The 1956 Club & a SF short

Minority Report by Philip K Dick

I’m sure I’ve read this short story many, many years ago, but I’ve revisited it for the 1956 Club, hosted by Simon and Kaggsy. It was originally published in a SF magazine (right), I have it in a 2002 Gollancz film tie-in edition, of Dick’s stories from the 1950s and 1960s entitled Minority Report, losing the ‘The’. It also includes ‘We Can Remember it for You Wholesale’ – adapted for the movie Total Recall. (NB: This was a different collection of stories to the similarly titled vol IV of Dick’s short stories available now).
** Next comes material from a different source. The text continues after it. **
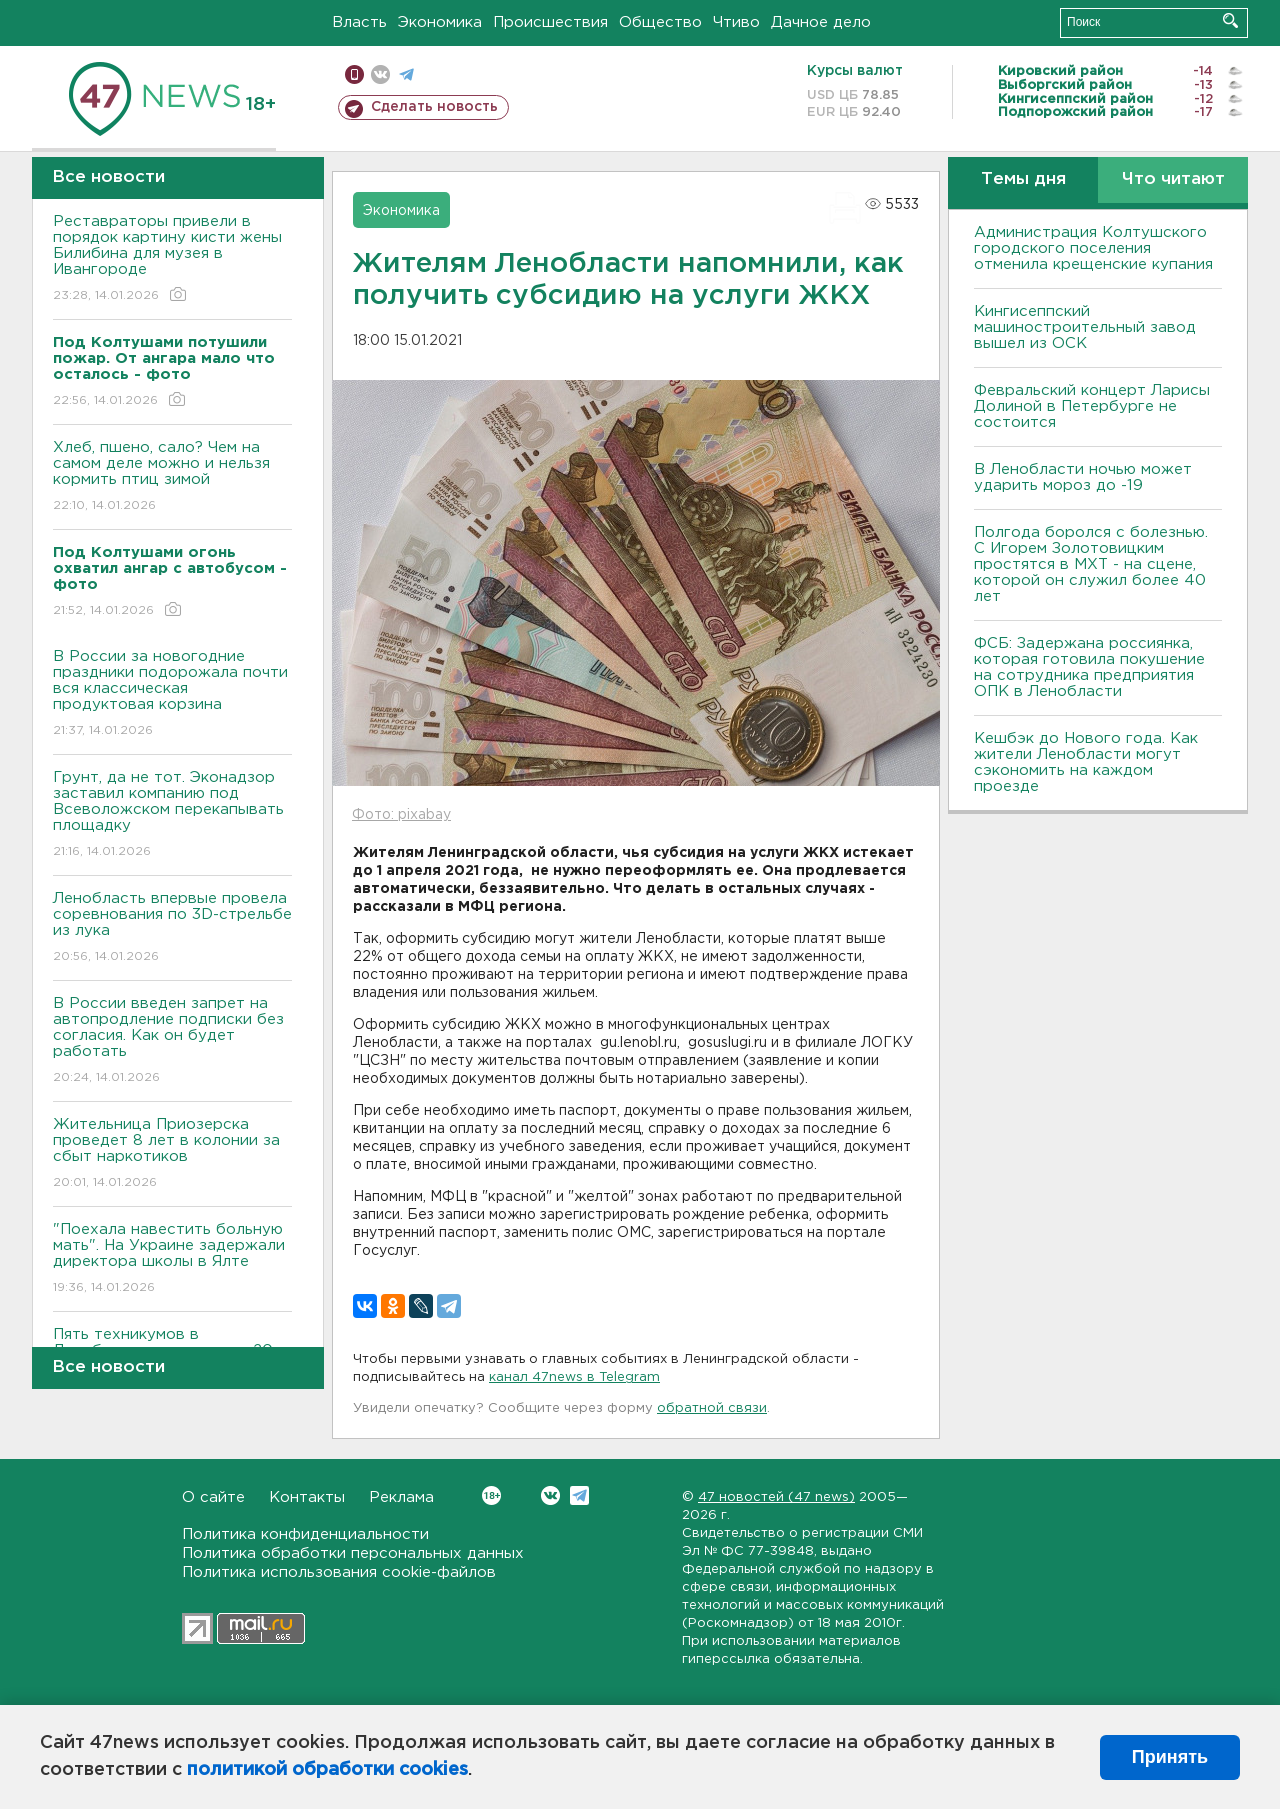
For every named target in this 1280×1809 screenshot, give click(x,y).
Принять (1170, 1757)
The short story ‘Minority Report’ is rather different to the 2002 film directed by Spielberg, which had ground-breaking special effects, a very distinctive bleached out look, and starred Tom Cruise, Samantha Morton, Colin Farrell and Max Von Sydow. The film essentially took the story as a jumping off point. developing and adding characters, and making the plot less obtuse. But I’m meant to be talking about the original short story…

Set slightly in the future, John Anderton is the police commissioner in charge of the Precrime division. His team react to reports of future crimes generated from a team of three ‘precogs’. The perps are detained before they can commit the crime, and all is well in New York city. The last murder that got through the system was five years ago.

As the story begins, a new member on Anderton’s team arrives. Ed Witwer will take over when the ‘bald, fat and old’ Anderton retires – although that date isn’t set. Witwer states that he has ideas for how Precrime is run, Anderton is shaken and lights his pipe (reminding me of Maigret!). Still he has to give Witwer the tour, to show him the ‘monkey cage’ where the three precogs, all intellectually disabled and deformed, generate the crimes from their babble of thoughts from the future. All three must agree before the computer generates a report to be investigated. A batch of cards are generated as Anderton and Witwer are in the room, and Anderton finds one with his name on… he must be being framed for the murder it details, surely.

From thereon in, we’re into an extreme conspiracy situation, and Anderton discovers he can trust no-one, but how can he prove that the crime he is being accused of derives from a ‘minority report’ – where the three precogs didn’t agree. He escapes, helped by another agency, who tell him his wife is in on it with Witwer – are they? But in order to prove his innocence, he’ll have to return to the Precrime HQ to get the tapes from the precogs, thus running the gauntlet of being caught by any number of people who are now looking for him, and so the action continues…

Witwer is visibly shocked the first time he sees the ‘precog idiots’ – Anderton, although he still calls them by name, is used to their enslaved lives – he believes it’s for the greater good, and tells Witwer that each of the different bureaus that they trade information with has an equivalent ‘cellar of treasured monkeys.’ Remembering the different treatment of the precogs in the film, this was particularly shocking for me too.

Whilst the free will versus determinism premise of Dick’s story is absolutely fantastic, as the action took over in the second half of its 43 pages, I was rather confused between the factions playing with Anderton’s life. Reading the story, I found I wasn’t bothered whether Anderton was able to prove his innocence, I didn’t like him, nor any of the main characters. In the film, the adaptation develops the characters of Anderton and precog Agatha (Donna in the original story) whom he kidnaps, in more detail. The precogs, while differently abled, are not the deformed sub-humans of Dick’s original.

This was a challenging short story to read in many respects, from its dead-pan comment on the major theme, to the super-convoluted conspiracy. Not my favourite of Philip K Dick’s output, but I ought to (re)read much more of him. But, I find myself wanting to watch the film of Minority Report again first – not least for Samantha Morton, who featured on Radio 4’s Desert Island Discs last week speaking about growing up in care.

10 thoughts on “The 1956 Club & a SF short

  1. Lisa Hill says:

    SF is not my thing, but I find it interesting that the little I’ve read of it from this period so often features people bred to have low intelligence for enslavement. I think it was a reaction to the eugenics of Nazi Germany, using pop culture to warn against it…

  2. Simon T says:

    Fascinating idea – a shame it wasn’t so compelling towards the end. I haven’t read or seen it, but it is such an intriguing concept.